Consumer inflation has not been at the ECB's target level of close to 2 percent since the start of 2013, and recent data has ramped up expectations the European Central Bank will start buying government bonds to reverse the trend.
Plunging oil prices, which tumbled to four-year lows after OPEC decided not to reduce output, are also weighing on the outlook for consumer price growth.
"It's pretty clear that the vast majority of the disinflation trend has been due to oil prices but it is also clear that this is not a development the ECB can ignore," said Credit Agricole's senior euro zone economist Frederik Ducrozet.
German 10-year yields - the benchmark for euro zone borrowing - were down a fraction at 0.70 percent.
The French equivalents were 2 bps lower at 0.98 pct.
Italian 10-yields also dropped 2 bps to 2.06 percent, even though unemployment in the country reached a record high in October.
The spread between Italian and German yields was near the tightest levels seen this year.

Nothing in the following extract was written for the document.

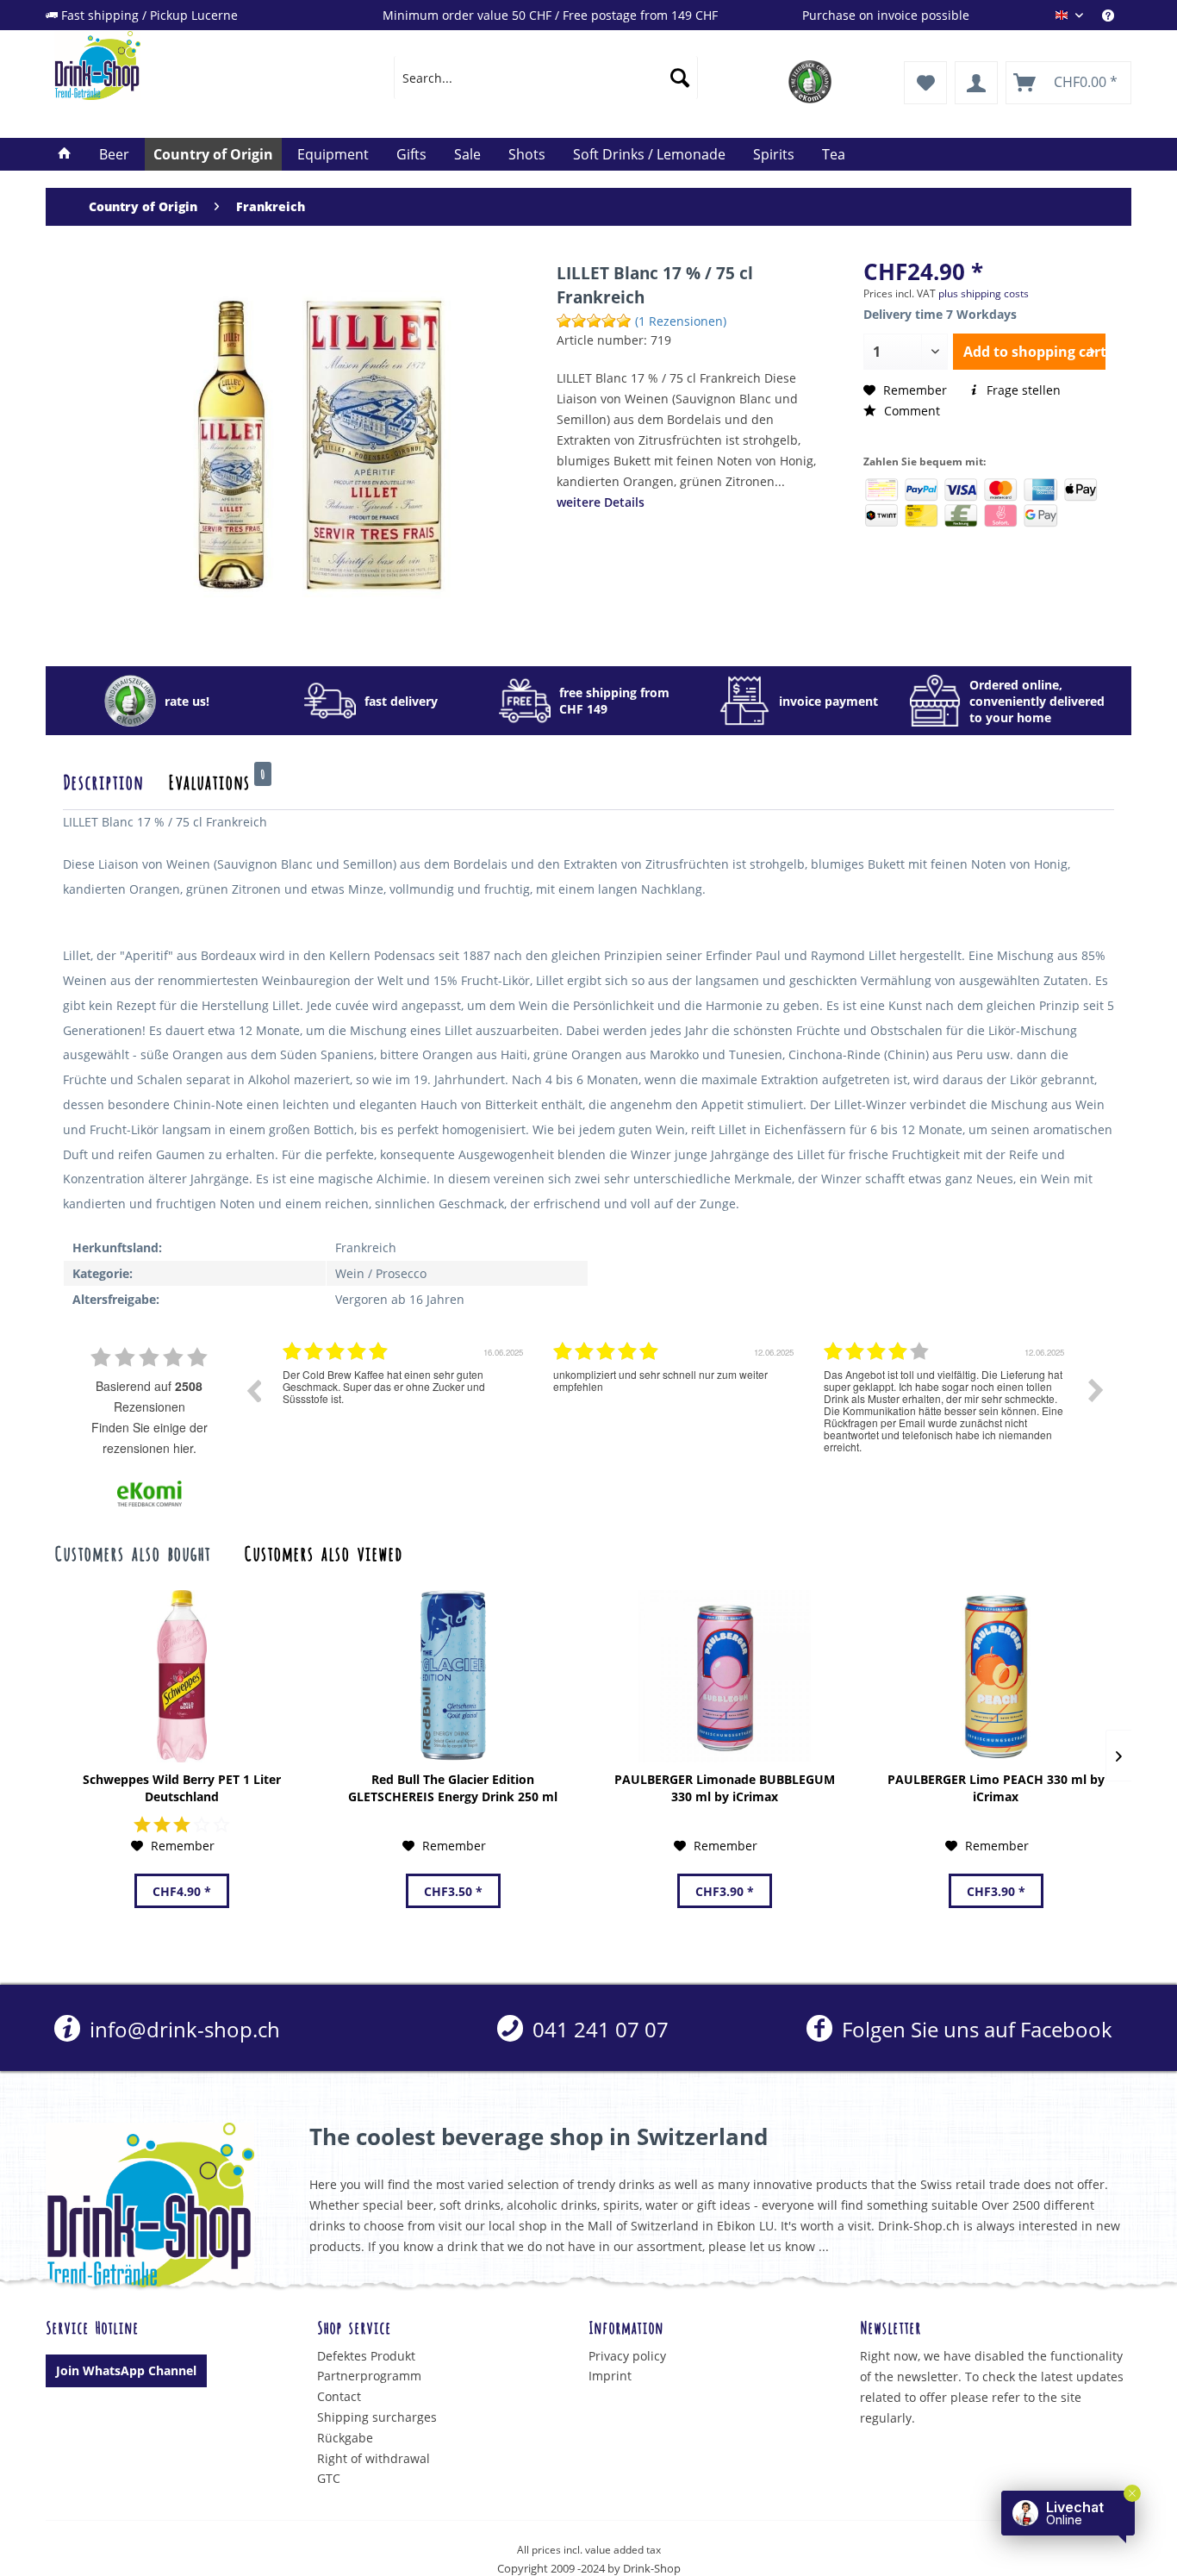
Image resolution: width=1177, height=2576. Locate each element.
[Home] (65, 154)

Strategists say any quantitative easing programme would see higher-yielding debt outperform further.
ECB Vice President Vitor Constancio said on Wednesday the central bank may decide as early as the first quarter of 2015 whether to begin buying public debt.
Some think a decision could come even earlier. BNP Paribas joined Credit Suisse on Thursday predicting QE would be announced at the next week's ECB meeting.
The recent sell-off in Greek bonds paused, with yields flat at 8.45 percent.
Athens on Thursday acknowledged a risk of delay to its planned exit from an EU/IMF bailout by the end of the year.
Portugal was the main outlier, as weakness in its stock market, which includes large energy companies, flowed over to government bonds where 10-year yields rose 2 bps to 2.86pc.